When pathogens like bacteria or viruses are present, the immune response involves dispatching white blood cells to fight off and kill the infection.
If all goes well, inflammation will subside and our bodies will return to normal as the damage is healed or the pathogen is destroyed.
But inflammation is a “Goldilocks” condition – too little and our bodies can be overwhelmed by infection or fail to heal; too much and it can cause crippling health problems of its own.
Where the immune system cannot return to normal because our body fails to heal, or environmental factors such as smoking or diet maintain a threat, inflammation goes into overdrive and can continue to signal danger. Scientists now understand that this long-term inflammatory response, known as chronic inflammation, can lead to many chronic diseases.
So inflammation is a shapeshifter. It can be both a symptom of injury or disease, or a cause of symptoms.
Scientists and doctors are only beginning to build a detailed understanding of the many moving parts of this complex system. As they do, they are devising strategies to control inflammation and provide new approaches to tackle many important and common diseases.
Inflammation is a shapeshifter.
It is both a symptom of injury or disease, and at the same time the cause of symptoms.
For more information on what is happening with IMB research read our story on macrophages.
How inflammation works
A complex set of steps involving many of the body’s systems
The inflammatory response begins when damaged tissue releases chemical signals that, among other functions, cause blood vessels to become porous.

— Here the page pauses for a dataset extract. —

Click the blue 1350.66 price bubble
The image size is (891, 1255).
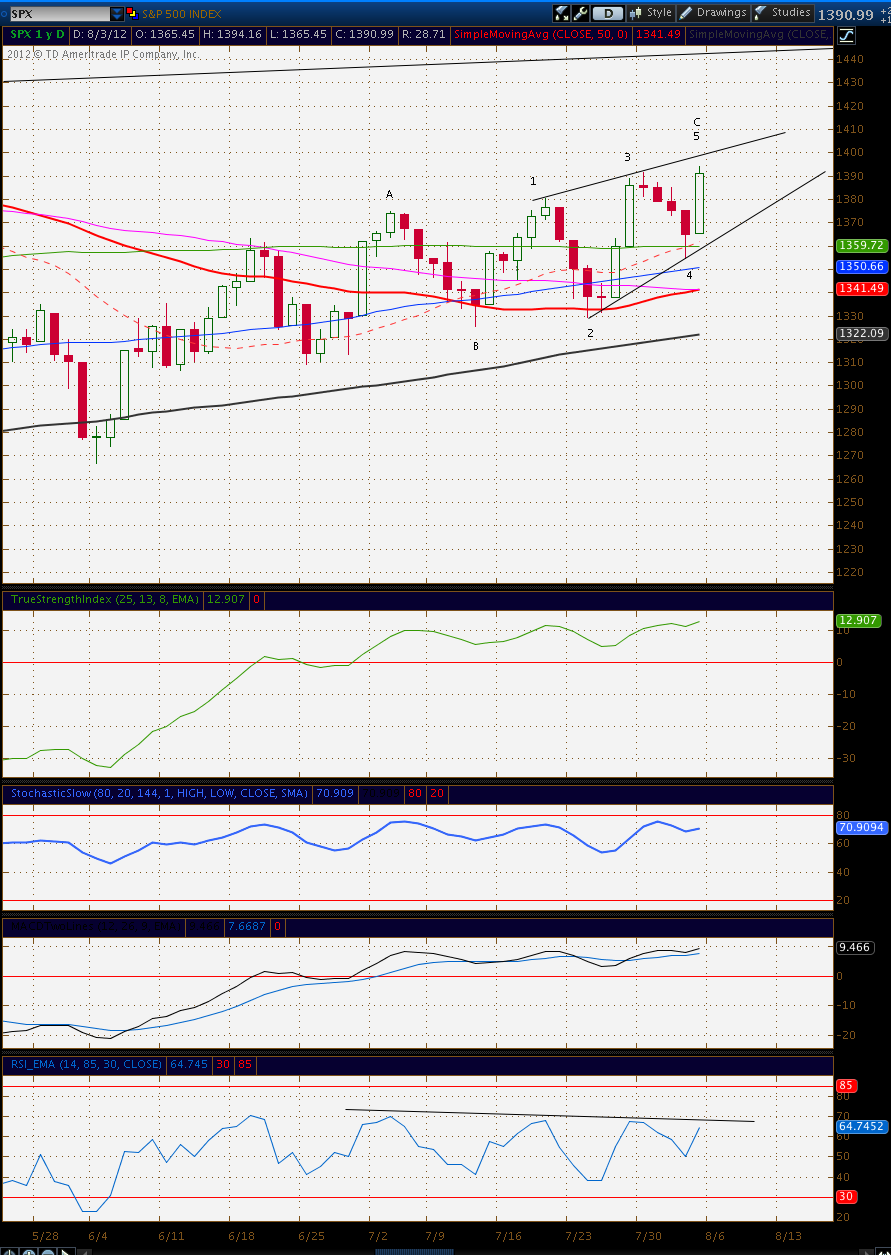pos(860,267)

Phagocytes – the cells which protect the body by engulfing foreign particles and bacteria – then move from the blood vessel into the affected tissue to attack bacteria and clean up debris.
Platelets move to the wound to cause blood clotting.
The aim is to return the tissue to the way it was before the injury.
With chronic inflammation, the process does not stop and, instead of attacking a foreign invader and protecting us from disease, the inflammation now attacks the body itself.
Acute vs chronic
What’s the difference?
- Acute inflammation is the first line of defence against injury or infection. It is usually a sign that your body has taken the first step towards healing, but this response can also be involved in illness, such as sepsis. Acute inflammation comes on quickly and lasts a matter of days, but can be fatal.
- Chronic inflammation, by contrast, comes on slowly and can last for months or even years. It is persistent inflammation that tries to rectify a problem, such as an autoimmune disease or ongoing exposure to environmental or lifestyle irritants such as pollution or smoking. Acute inflammation, if not resolved, can turn into chronic inflammation.
- The mechanics of the response can be similar as for an emergency, but as the injury or infection cannot be resolved, the distress signals continue. The consequences of this persistent inflammation are one or more of a raft of health conditions.
- Inflammation becomes the problem and not the solution.
BY THE NUMBERS
Alzheimer’s is an inflammatory disease which affects 10 per cent of people aged over 65.